Written task: Copy all of the records below, replacing "GUI agent" with "interface agent" and leaving everything else unchanged.

[BEGIN Entries supplied]

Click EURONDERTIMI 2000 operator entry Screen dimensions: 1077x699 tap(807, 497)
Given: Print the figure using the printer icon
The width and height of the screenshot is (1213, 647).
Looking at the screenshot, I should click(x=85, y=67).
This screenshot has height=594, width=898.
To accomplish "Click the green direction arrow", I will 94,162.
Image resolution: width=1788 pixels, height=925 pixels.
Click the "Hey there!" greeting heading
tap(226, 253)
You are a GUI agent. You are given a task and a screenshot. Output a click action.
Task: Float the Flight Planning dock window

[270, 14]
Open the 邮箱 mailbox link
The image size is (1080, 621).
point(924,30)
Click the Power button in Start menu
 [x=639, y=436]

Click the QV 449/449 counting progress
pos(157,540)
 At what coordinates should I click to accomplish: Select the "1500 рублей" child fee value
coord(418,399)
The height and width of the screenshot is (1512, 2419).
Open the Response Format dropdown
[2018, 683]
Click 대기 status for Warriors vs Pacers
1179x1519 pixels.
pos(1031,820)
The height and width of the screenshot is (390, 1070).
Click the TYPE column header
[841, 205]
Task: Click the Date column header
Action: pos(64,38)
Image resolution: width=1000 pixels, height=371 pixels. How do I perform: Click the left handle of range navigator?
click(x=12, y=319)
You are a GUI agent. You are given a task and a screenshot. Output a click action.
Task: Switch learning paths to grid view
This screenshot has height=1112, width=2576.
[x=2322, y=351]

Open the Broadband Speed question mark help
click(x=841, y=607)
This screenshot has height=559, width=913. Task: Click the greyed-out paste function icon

[END Entries supplied]

Solution for this task:
Click EURONDERTIMI 2000 operator entry Screen dimensions: 1077x699 tap(807, 497)
Given: Print the figure using the printer icon
The width and height of the screenshot is (1213, 647).
Looking at the screenshot, I should click(x=85, y=67).
This screenshot has height=594, width=898.
To accomplish "Click the green direction arrow", I will 94,162.
Image resolution: width=1788 pixels, height=925 pixels.
Click the "Hey there!" greeting heading
tap(226, 253)
You are a interface agent. You are given a task and a screenshot. Output a click action.
Task: Float the Flight Planning dock window

[270, 14]
Open the 邮箱 mailbox link
The image size is (1080, 621).
point(924,30)
Click the Power button in Start menu
 [x=639, y=436]

Click the QV 449/449 counting progress
pos(157,540)
 At what coordinates should I click to accomplish: Select the "1500 рублей" child fee value
coord(418,399)
The height and width of the screenshot is (1512, 2419).
Open the Response Format dropdown
[2018, 683]
Click 대기 status for Warriors vs Pacers
1179x1519 pixels.
pos(1031,820)
The height and width of the screenshot is (390, 1070).
Click the TYPE column header
[841, 205]
Task: Click the Date column header
Action: pos(64,38)
Image resolution: width=1000 pixels, height=371 pixels. How do I perform: Click the left handle of range navigator?
click(x=12, y=319)
You are a interface agent. You are given a task and a screenshot. Output a click action.
Task: Switch learning paths to grid view
This screenshot has height=1112, width=2576.
[x=2322, y=351]

Open the Broadband Speed question mark help
click(x=841, y=607)
This screenshot has height=559, width=913. Task: Click the greyed-out paste function icon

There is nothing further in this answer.